Qualifiée de « pire piratage des télécommunications de l'histoire du pays » par l’ex-président de la Commission spéciale sur le renseignement du Sénat Mark Warner, la campagne d’espionnage révélée à la fin du mois de septembre a semé la panique au gouvernement américain. Menée par Salt Typhoon, un groupe de menace persistante avancée (APT) affilié au ministère chinois de la Sécurité nationale, l’opération choque par son ampleur : jamais n’a-t-on rapporté une campagne d’espionnage aussi large visant des fournisseurs d’accès à Internet aux États-Unis. En infiltrant les systèmes d’au moins neuf compagnies de télécommunications depuis 2022, Salt Typhoon a pu géolocaliser et récolter les métadonnées de millions d'individus, en plus d’espionner le contenu des communications d’un plus petit nombre (à peu près 150), dont de hauts fonctionnaires américains et d’autres individus de haut profil, comme Donald Trump et JD Vance.

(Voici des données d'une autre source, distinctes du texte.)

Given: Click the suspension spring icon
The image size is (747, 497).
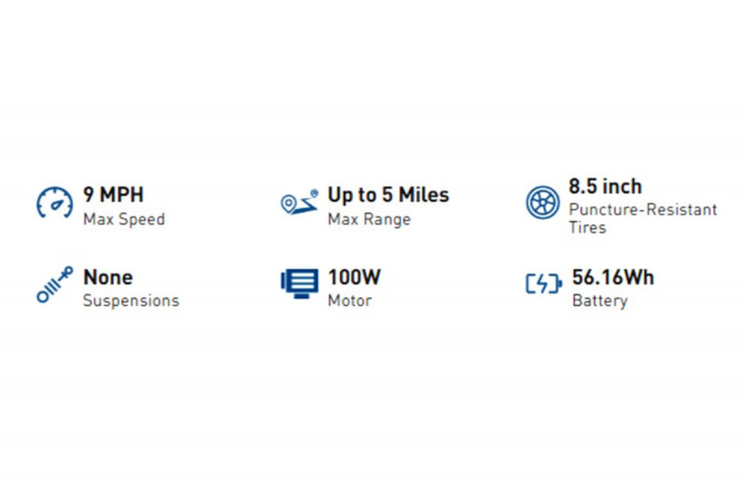Looking at the screenshot, I should point(54,285).
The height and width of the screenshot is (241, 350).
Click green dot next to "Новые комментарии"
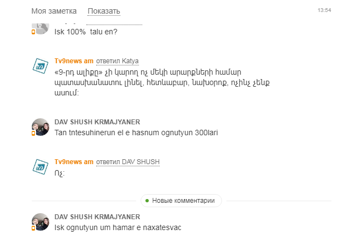coord(147,201)
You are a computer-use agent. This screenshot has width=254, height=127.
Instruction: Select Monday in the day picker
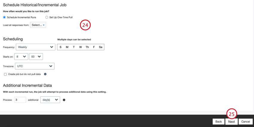(x=67, y=47)
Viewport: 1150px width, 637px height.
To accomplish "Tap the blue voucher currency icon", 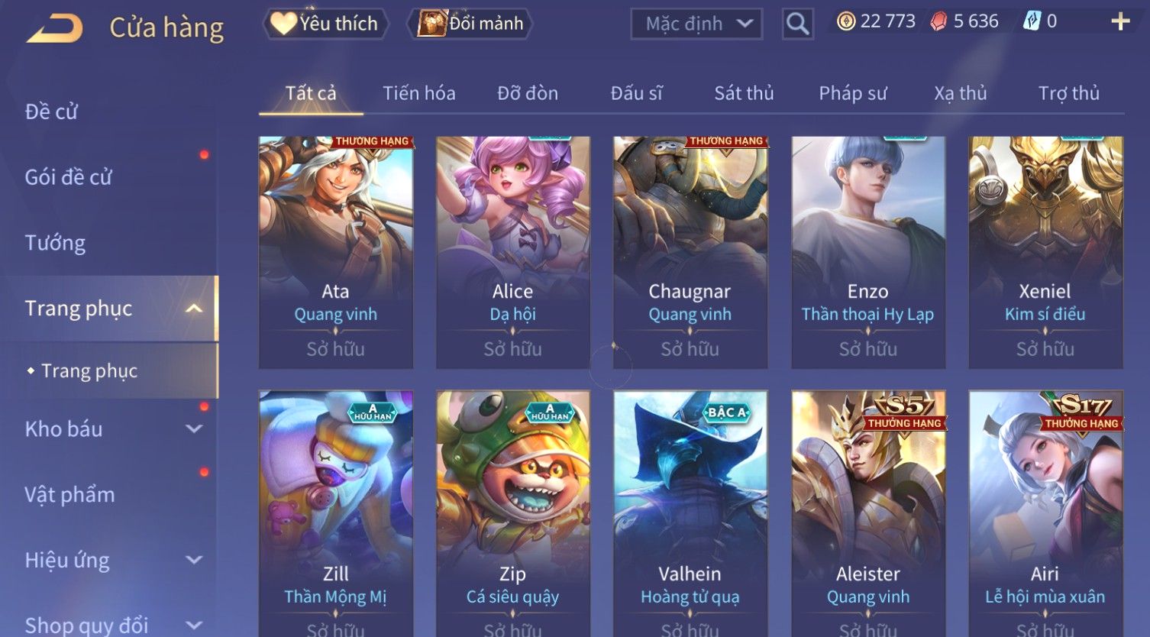I will (x=1032, y=21).
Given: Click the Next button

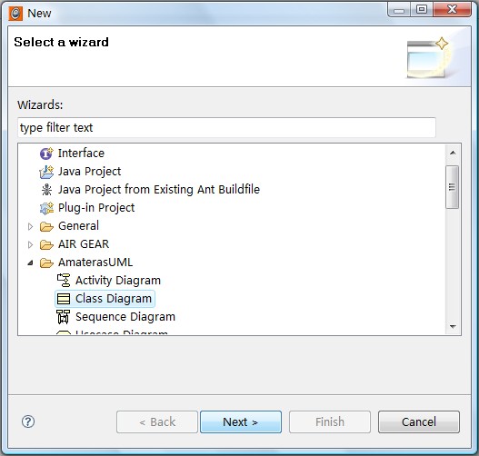Looking at the screenshot, I should (x=241, y=421).
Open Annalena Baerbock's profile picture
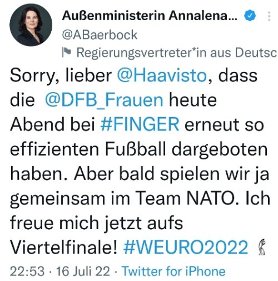This screenshot has height=281, width=278. (31, 25)
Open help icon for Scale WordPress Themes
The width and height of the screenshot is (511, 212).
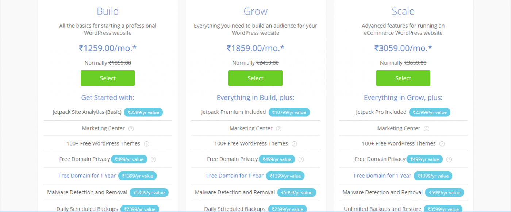point(442,144)

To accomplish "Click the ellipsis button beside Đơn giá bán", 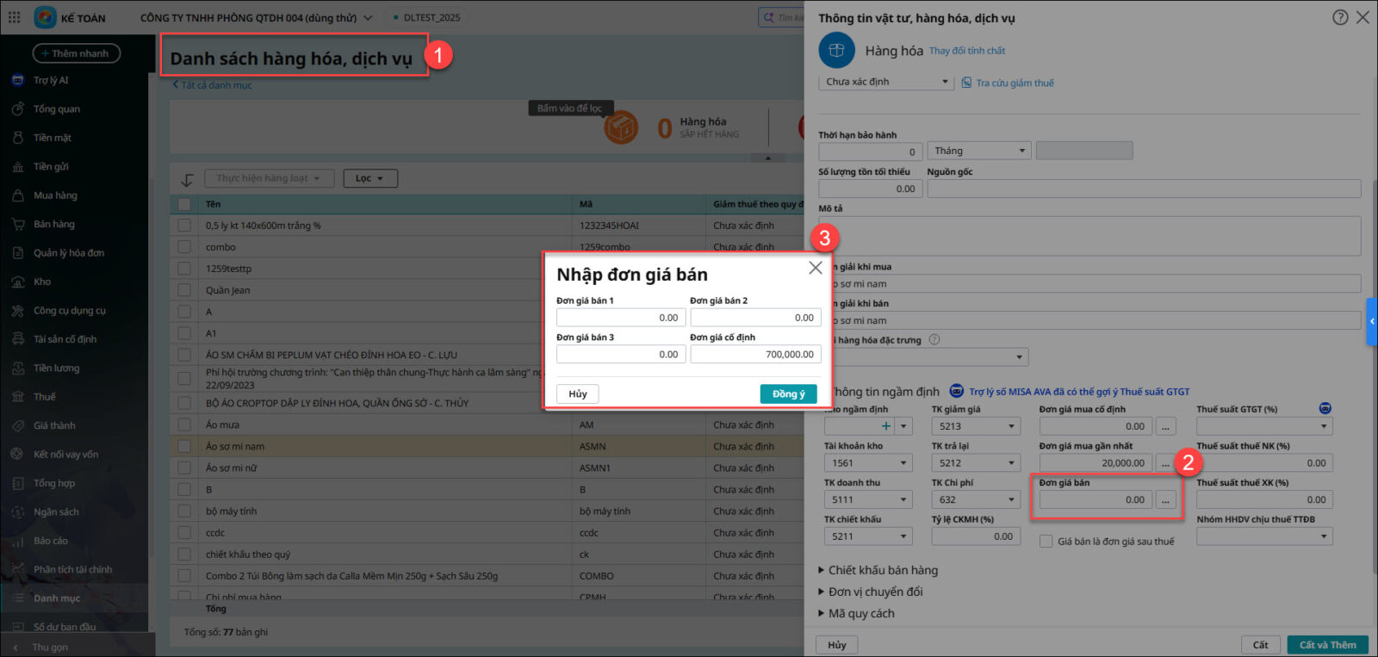I will click(1165, 500).
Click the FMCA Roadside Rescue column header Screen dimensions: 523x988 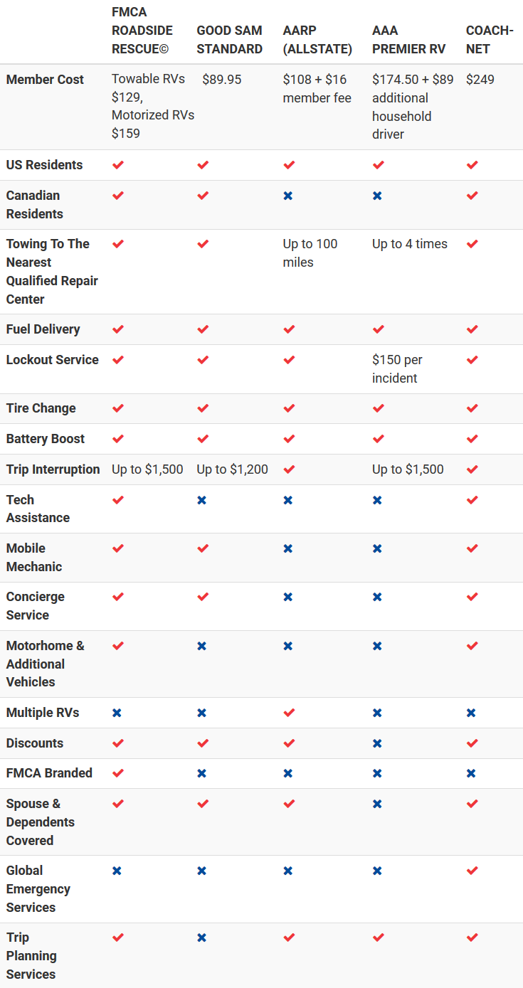click(x=142, y=31)
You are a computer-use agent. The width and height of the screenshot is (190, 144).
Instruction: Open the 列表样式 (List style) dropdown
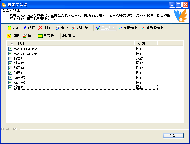[x=48, y=36]
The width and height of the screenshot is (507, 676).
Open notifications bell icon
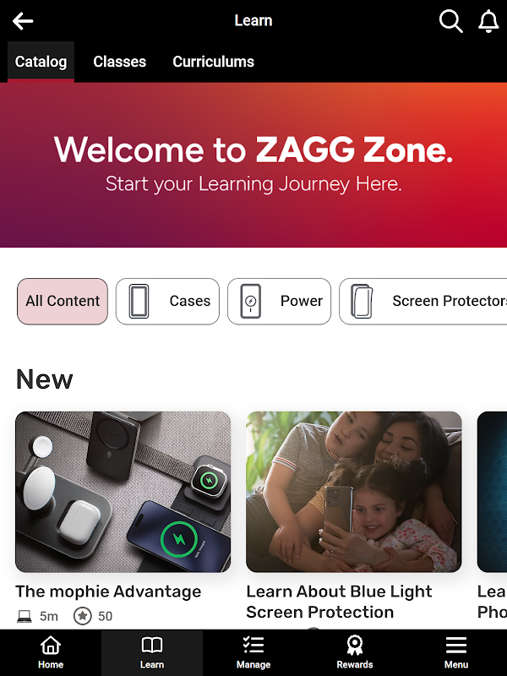tap(488, 21)
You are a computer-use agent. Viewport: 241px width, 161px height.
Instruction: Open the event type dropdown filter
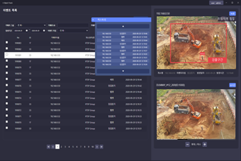(73, 30)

L’ampleur de l’attaque et la présence potentiellement continue des espions dans les systèmes informatiques ont conduit le FBI et l’agence de cyberdéfense américaine CISA à recommander, auprès de la population américaine, l’utilisation de messageries chiffrées de bout en bout, comme Signal ou WhatsApp. Cette technique de chiffrement assure la confidentialité des communications en n’octroyant les clés de déchiffrement qu’à l’émetteur et au récepteur du message, rendant celui-ci indéchiffrable aux yeux de toute tierce partie, y compris du propriétaire des serveurs par lesquels transitent les messages.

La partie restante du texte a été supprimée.